Your assignment: Print exactly the lines that run from the one containing "Where should I" to the final line of the data, both included, and print none of the pictures.

Dataset records:
⟨
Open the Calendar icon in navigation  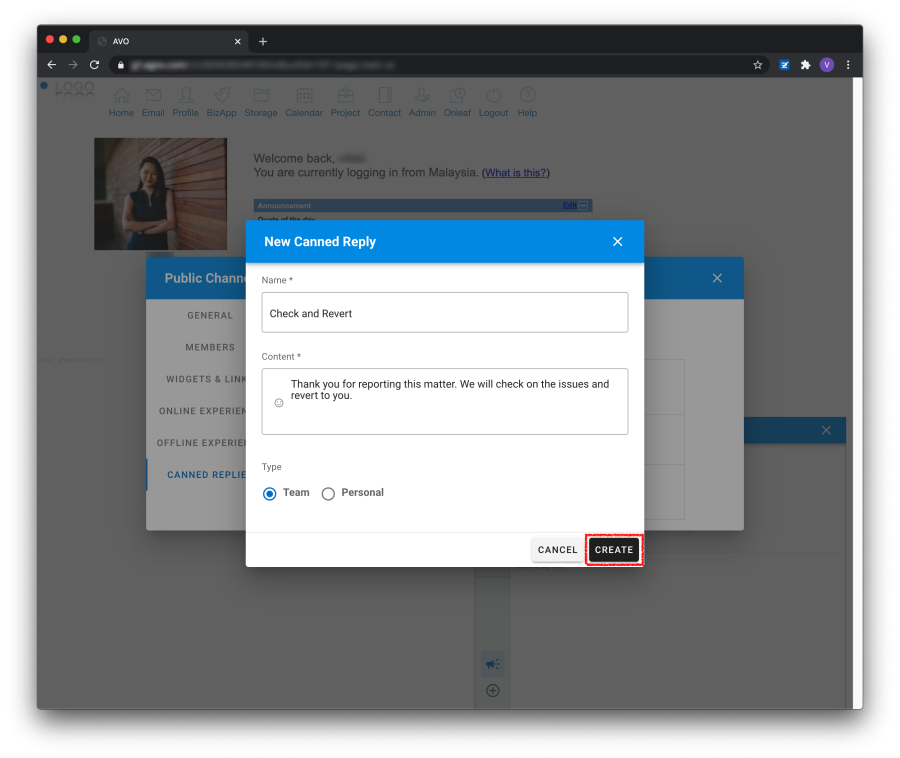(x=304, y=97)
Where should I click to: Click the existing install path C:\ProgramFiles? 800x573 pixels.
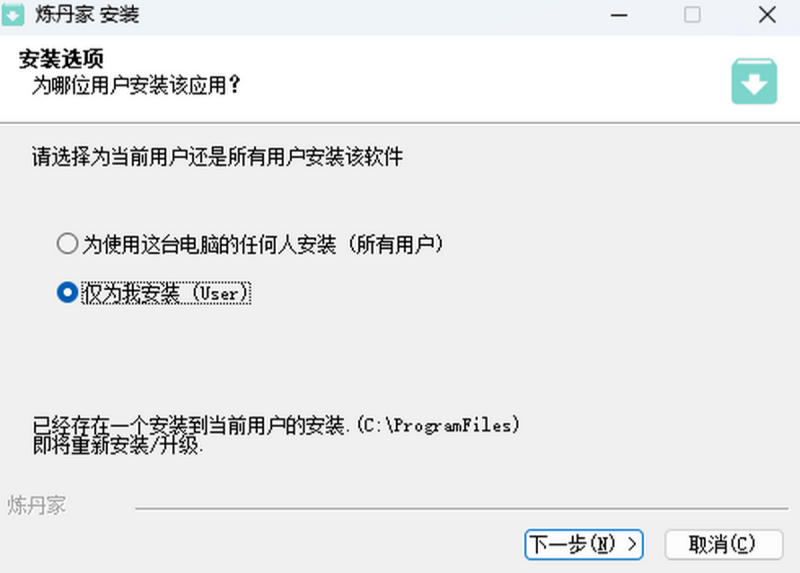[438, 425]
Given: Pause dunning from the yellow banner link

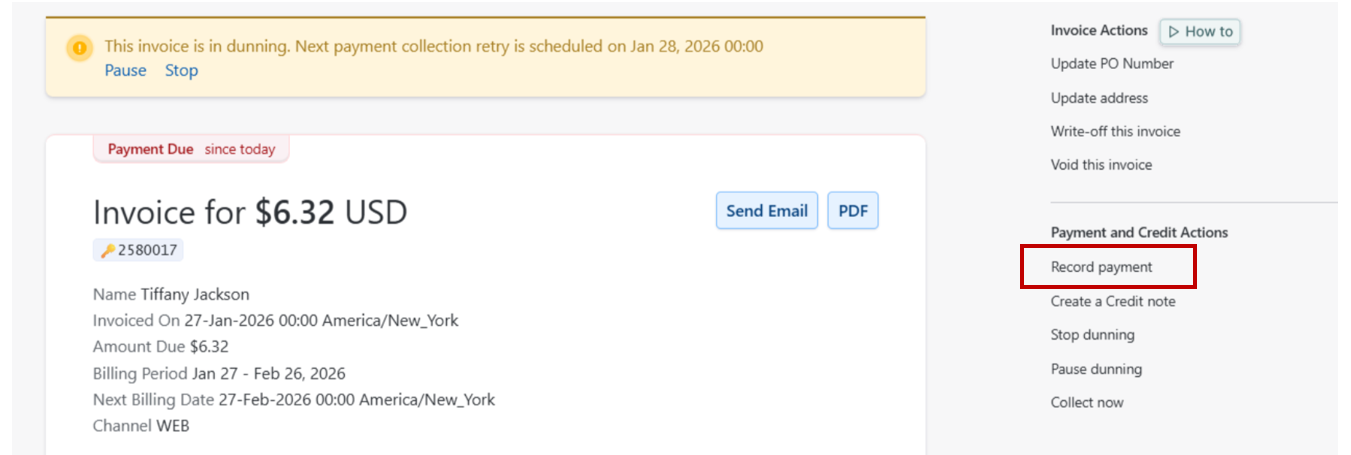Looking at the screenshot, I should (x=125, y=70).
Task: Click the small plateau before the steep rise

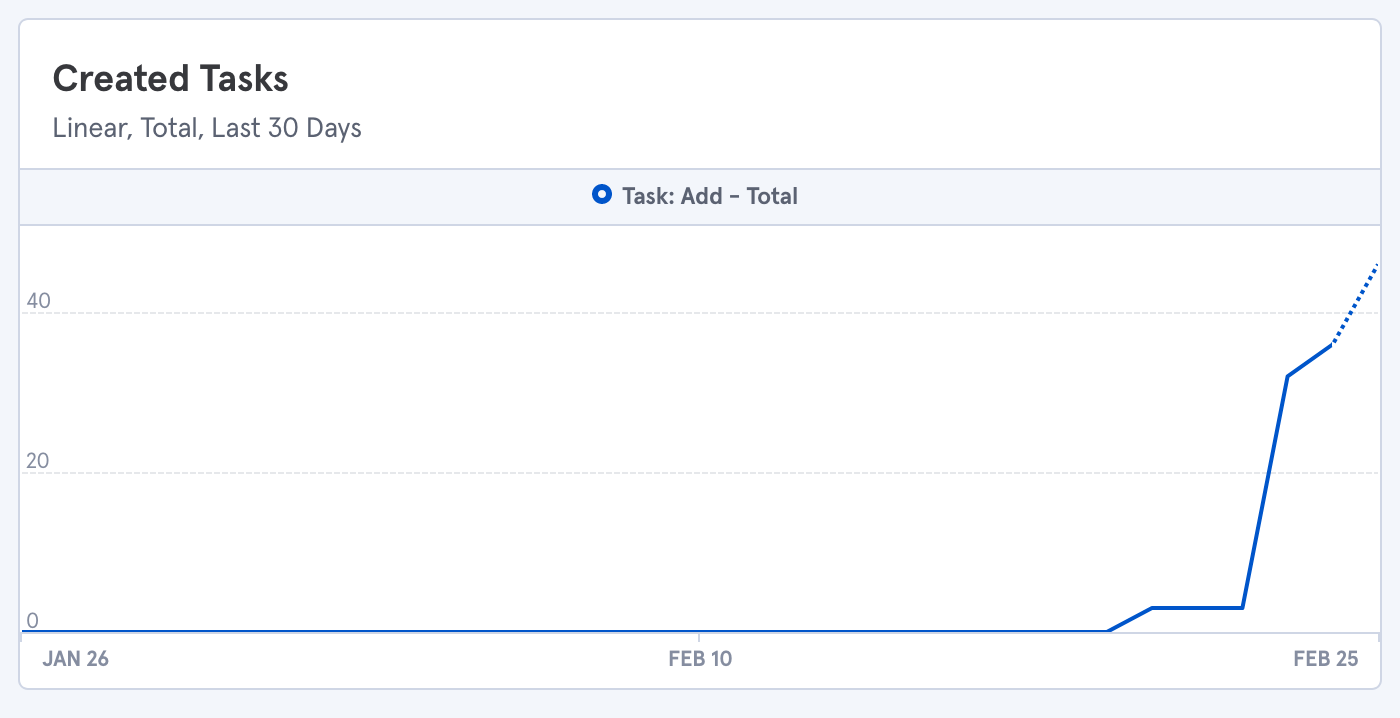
⟩
Solved exercise:
Where should I click to: Click the existing install path C:\ProgramFiles? 800x573 pixels.
[438, 425]
Given: Pause dunning from the yellow banner link

Looking at the screenshot, I should (x=125, y=70).
Task: Click the small plateau before the steep rise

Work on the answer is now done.